Saint Empire de Khanum. Un empire qui ressemble furieusement à la Chine médiévale avec son empereur, ses nombreux groupes ethniques, son administration pléthorique et très organisée, ses titres qui disent la hiérarchie des fonctions, ses examens impériaux qui attribuent à chacun la place à laquelle il a droit dans une méritocratie idéale. Quoique...
Il faudrait être aveugle pour ne pas voir qu'à coté de l'administration impériale qui est une bureaucratie wéberienne accomplie existe une classe oligarchique de propriétaire terriens richissimes qui vivent dans un luxe obscène et tirent grand pouvoir politique et passe-droits nombreux de la fortune patrimoniale qu'ils détiennent.
C'est dans l'une des propriétés de l'une de ces familles qu'est découvert un cadavre, et quel cadavre ! Le Commander Taqtasa Blas, du corps des Ingénieurs, tué par une plante géante qui a surgi de son corps vivant, le détruisant dans le processus. Diantre !
Plantes, ingénieurs, empire, précisons un peu.
L'Empire est un lieu conquis sur le péril. Trois Murs circulaires aussi impressionnants que des murailles de Chine séparent le cœur du pouvoir de la mer, auquel s'ajoutent les Sea Walls sur la côte même.

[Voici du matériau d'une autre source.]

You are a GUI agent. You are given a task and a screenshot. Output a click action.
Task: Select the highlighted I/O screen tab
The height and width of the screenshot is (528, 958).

Ces fortifications cyclopéennes protègent l'Empire – de plus en plus à mesure qu'on approche du Sanctum impérial – des léviathans monstrueux qui tentent de pénétrer dans les terres durant les saisons humides pour y semer la dévastation. Chaque incursion de léviathan, si elle n'est pas stoppée, provoque de grandes destructions, des morts par milliers, et ensemence la terre d'un sang putride qui est source de modifications génétiques imprévisibles et innombrables (une mongrelisation de fait qui menace la vie des citoyens impériaux autant qu'elle les sert, on y reviendra).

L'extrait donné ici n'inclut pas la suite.